(Pixel coordinate grounding data)
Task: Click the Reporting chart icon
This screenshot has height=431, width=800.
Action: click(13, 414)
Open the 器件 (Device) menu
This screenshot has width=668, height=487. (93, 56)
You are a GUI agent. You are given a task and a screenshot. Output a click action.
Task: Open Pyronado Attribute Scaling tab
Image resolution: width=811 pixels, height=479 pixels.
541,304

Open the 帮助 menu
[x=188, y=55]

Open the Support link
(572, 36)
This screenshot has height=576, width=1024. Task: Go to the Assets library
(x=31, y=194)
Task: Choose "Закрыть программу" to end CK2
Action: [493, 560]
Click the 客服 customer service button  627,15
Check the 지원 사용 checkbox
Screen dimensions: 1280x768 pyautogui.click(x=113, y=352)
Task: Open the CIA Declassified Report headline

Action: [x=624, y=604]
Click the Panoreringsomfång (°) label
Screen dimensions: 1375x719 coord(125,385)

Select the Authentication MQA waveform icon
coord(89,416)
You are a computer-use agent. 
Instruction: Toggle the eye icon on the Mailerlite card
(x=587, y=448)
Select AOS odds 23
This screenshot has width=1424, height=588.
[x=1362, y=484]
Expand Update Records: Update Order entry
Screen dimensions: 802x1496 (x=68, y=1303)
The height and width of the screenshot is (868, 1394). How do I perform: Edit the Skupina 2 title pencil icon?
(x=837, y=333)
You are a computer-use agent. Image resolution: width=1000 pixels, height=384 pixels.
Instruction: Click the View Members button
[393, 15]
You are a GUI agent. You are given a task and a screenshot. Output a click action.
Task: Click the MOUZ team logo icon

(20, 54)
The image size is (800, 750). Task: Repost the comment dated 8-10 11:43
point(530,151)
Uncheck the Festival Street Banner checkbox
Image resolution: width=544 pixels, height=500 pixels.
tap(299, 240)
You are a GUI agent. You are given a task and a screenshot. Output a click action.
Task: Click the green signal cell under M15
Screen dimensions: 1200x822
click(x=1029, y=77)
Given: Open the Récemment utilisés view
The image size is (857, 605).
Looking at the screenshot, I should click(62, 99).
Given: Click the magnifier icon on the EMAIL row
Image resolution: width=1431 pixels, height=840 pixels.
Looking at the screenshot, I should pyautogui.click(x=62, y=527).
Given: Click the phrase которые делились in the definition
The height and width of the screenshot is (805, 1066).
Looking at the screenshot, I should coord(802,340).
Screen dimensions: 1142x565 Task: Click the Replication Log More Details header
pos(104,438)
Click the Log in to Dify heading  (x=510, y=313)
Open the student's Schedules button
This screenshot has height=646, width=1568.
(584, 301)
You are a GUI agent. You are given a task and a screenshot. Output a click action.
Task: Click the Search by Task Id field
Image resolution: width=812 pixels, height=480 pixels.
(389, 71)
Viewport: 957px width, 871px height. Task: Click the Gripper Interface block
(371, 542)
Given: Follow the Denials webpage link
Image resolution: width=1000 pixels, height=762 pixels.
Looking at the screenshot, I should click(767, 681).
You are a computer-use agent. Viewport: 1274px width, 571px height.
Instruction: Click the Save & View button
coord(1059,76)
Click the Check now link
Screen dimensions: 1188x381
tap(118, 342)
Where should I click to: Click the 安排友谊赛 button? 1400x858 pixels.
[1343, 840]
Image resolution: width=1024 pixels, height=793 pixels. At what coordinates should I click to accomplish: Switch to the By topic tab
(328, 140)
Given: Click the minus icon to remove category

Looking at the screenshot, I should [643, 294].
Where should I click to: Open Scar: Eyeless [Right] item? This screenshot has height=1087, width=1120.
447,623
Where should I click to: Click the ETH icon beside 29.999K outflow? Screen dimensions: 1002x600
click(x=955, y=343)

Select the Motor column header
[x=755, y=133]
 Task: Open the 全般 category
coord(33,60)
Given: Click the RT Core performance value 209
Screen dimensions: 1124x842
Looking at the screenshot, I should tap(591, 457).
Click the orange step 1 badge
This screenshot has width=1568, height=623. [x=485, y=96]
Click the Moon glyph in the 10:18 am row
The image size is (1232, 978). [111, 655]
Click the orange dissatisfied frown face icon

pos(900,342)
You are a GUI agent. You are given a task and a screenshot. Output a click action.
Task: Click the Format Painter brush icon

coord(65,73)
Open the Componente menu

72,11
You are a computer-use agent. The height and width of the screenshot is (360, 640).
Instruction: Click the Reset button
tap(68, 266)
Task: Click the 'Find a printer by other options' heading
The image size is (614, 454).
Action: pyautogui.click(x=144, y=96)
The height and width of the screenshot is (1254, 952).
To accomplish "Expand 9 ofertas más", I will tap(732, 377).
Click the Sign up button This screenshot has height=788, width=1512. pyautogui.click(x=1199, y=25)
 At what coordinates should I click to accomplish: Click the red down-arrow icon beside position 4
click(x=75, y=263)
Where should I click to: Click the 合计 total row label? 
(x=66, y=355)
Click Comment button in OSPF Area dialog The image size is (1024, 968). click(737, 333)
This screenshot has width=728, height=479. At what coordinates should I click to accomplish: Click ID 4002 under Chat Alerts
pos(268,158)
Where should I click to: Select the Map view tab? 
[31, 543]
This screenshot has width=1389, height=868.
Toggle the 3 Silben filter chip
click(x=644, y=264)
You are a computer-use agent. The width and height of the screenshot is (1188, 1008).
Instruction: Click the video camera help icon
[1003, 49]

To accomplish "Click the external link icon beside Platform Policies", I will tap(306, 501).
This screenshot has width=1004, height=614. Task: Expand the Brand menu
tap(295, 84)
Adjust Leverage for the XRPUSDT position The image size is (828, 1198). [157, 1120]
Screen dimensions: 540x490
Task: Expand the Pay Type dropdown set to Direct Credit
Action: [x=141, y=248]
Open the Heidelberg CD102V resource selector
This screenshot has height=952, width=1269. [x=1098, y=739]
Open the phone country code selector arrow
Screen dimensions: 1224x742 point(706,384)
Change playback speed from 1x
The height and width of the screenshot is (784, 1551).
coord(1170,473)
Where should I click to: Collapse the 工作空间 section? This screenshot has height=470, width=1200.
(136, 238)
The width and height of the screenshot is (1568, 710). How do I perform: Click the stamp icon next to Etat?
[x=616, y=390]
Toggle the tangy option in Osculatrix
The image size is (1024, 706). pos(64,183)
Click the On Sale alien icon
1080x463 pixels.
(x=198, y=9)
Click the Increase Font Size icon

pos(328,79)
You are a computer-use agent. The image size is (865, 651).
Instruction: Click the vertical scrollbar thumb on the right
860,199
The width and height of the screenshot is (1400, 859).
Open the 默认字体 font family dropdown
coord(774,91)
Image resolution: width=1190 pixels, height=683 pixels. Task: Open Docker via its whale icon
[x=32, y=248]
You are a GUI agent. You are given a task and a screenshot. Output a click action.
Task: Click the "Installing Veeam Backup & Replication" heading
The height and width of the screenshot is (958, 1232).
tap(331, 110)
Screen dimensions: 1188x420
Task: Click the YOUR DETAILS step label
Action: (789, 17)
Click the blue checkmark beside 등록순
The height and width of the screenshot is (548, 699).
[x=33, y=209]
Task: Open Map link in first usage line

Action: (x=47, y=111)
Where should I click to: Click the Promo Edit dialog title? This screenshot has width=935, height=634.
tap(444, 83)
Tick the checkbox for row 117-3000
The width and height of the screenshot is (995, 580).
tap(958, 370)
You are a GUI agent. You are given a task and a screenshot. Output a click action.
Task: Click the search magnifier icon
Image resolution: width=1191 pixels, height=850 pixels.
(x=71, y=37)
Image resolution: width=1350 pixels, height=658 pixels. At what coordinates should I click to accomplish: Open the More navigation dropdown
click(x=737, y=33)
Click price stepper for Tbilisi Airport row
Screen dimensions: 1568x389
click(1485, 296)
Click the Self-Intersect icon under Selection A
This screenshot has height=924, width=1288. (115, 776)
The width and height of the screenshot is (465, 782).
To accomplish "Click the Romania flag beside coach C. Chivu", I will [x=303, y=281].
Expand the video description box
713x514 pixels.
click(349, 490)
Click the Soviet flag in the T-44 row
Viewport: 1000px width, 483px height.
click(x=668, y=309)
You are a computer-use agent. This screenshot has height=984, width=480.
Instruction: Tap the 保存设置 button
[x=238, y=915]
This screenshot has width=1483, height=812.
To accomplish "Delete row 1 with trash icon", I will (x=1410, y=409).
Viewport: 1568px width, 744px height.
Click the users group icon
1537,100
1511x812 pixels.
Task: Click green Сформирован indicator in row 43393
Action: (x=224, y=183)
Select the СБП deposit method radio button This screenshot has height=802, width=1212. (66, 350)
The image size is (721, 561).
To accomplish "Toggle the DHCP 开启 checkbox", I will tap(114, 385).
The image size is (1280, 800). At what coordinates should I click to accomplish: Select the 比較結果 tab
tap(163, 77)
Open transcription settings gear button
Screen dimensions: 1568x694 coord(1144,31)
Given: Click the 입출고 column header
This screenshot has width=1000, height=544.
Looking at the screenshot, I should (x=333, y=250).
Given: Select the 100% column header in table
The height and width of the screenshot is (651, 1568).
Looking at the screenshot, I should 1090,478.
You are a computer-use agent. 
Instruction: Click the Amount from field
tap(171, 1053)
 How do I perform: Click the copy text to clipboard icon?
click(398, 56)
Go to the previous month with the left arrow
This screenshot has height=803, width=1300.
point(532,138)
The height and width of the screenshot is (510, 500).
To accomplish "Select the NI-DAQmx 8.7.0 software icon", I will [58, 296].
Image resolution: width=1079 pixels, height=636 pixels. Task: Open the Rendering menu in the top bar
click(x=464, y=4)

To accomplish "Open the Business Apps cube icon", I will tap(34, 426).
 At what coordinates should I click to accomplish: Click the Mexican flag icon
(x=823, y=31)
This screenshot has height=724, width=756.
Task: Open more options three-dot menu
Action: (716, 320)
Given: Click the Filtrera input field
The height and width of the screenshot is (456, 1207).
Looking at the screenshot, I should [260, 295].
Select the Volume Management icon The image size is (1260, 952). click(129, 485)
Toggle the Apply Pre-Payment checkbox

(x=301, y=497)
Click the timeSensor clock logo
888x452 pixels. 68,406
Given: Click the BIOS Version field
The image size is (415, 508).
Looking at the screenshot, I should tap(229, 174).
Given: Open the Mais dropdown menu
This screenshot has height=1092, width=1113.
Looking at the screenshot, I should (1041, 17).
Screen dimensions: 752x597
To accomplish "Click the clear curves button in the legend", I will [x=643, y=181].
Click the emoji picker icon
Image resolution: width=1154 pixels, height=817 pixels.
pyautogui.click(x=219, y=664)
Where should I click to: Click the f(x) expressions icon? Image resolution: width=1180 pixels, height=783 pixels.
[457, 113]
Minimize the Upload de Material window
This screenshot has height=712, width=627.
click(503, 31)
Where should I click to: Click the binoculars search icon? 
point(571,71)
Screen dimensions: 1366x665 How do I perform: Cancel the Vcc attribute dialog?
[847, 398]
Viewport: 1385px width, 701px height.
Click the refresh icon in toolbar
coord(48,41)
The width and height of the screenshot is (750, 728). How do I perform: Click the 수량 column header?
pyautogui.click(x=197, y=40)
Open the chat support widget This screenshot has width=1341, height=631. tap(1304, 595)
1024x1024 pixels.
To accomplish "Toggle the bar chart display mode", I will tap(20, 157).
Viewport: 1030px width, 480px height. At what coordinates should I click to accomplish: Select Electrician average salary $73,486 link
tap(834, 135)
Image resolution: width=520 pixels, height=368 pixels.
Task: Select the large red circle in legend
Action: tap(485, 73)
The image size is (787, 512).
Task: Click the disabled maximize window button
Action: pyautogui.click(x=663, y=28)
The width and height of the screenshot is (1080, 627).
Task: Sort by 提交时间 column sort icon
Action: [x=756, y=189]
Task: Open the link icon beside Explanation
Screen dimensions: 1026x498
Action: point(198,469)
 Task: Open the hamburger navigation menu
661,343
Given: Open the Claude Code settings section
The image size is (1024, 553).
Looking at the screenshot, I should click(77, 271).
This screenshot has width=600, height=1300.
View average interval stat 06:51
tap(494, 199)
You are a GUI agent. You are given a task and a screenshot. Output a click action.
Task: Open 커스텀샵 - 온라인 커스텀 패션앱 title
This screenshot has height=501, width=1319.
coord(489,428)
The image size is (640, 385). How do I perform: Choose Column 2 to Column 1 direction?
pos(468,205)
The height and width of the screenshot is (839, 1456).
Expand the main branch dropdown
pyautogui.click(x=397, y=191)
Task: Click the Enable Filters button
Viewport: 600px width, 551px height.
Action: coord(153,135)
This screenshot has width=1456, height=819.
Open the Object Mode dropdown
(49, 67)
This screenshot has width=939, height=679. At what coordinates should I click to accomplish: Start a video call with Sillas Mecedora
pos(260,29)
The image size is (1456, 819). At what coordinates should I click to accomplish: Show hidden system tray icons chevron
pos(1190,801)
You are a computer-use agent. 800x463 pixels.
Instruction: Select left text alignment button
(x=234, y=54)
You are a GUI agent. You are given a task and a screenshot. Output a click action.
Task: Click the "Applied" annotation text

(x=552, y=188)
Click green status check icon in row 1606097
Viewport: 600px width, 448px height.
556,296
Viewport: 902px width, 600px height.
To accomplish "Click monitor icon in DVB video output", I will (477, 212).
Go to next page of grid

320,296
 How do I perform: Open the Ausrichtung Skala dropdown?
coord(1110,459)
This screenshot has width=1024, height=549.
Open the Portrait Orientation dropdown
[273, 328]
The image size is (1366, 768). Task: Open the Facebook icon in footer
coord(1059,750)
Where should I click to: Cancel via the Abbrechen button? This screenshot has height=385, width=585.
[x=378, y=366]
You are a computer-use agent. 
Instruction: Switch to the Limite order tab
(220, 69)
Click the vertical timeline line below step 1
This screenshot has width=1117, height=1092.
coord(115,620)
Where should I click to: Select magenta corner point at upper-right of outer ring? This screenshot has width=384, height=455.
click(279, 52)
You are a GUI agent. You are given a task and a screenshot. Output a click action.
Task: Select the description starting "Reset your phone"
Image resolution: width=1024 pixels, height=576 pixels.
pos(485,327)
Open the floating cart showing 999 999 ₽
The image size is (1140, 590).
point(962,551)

- [TASK DIRECTIONS]:
Set down, from the entries above, exactly the lines from the one with "Screen dimensions: 1124x842" up to and including the one with "You are a computer-use agent. The height", and no other lines.

- [SOLUTION FOR THIS TASK]:
Screen dimensions: 1124x842
Looking at the screenshot, I should tap(591, 457).
Click the orange step 1 badge
This screenshot has width=1568, height=623. [x=485, y=96]
Click the Moon glyph in the 10:18 am row
The image size is (1232, 978). [111, 655]
Click the orange dissatisfied frown face icon

pos(900,342)
You are a GUI agent. You are given a task and a screenshot. Output a click action.
Task: Click the Format Painter brush icon

coord(65,73)
Open the Componente menu

72,11
You are a computer-use agent. The height and width of the screenshot is (360, 640).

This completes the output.